At the outset of World War II, the allies announced adherence to the Geneva Protocol, but reserved the right to retaliate, a conditional pledge based on mutual restraint. In 1942, the British and Americans changed explicitly to deterrence, threatening massive retaliation if the Axis initiated chemical warfare. (The Nazis used gas to murder millions of Jews and other civilians during World War II, but Allied leaders did not consider that to be chemical warfare.)

The Geneva Protocol was subsequently weakened by its own ambiguous language, and by Soviet and American stockpiling of large quantities of chemical weapons during the Cold War. One of the main problems of enforcing a ban was how to prevent clandestine conversion of commercial pesticide plants to military use. In the 1990s, the Russians finally agreed to U.S. demands for short notice, on‐site inspections, but by then chemical weapons were being stockpiled by fifteen to twenty other nations (Iraq, for example, used them against Iran).

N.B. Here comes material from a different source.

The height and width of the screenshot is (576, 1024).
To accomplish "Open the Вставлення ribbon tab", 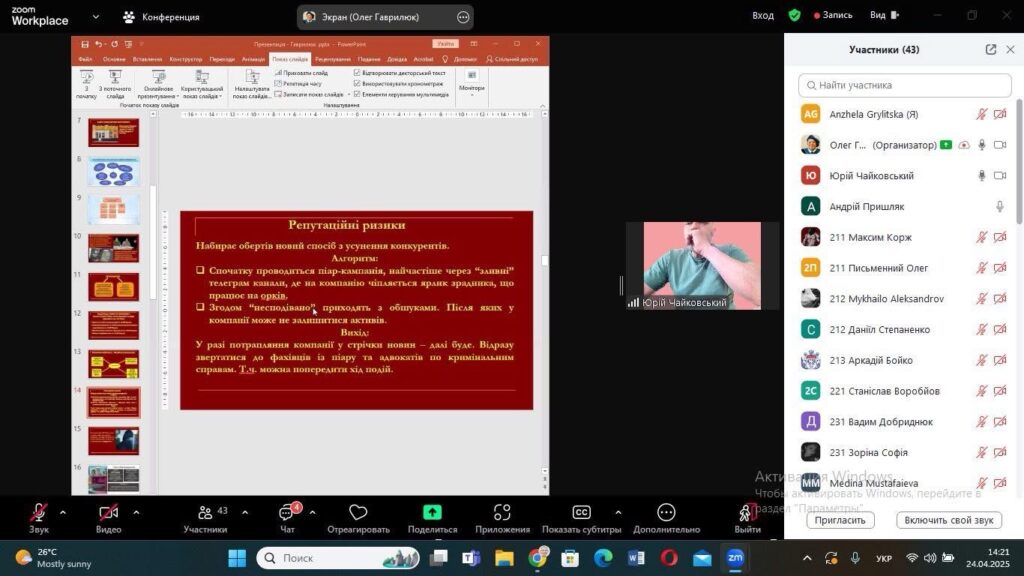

A new Chemical Weapons Convention, prohibiting the production, storage, and use of poison gas, and providing for monitoring of the civilian chemical industry with systematic and also surprise inspections, was signed by President George Bush in January 1993 after ten years of negotiations. Pressed by President Bill Clinton and Senator Major Leader Trent Lott (Rep.‐Miss.), the U.S. Senate overrode concerns from the chemical industry and from conservatives worried about North Korea, Iran, Iraq, and Syria, and ratified the treaty 74–26 on 24 April 1997. With seventy‐five nations ratifying the treaty, it went into effect on 29 April 1997.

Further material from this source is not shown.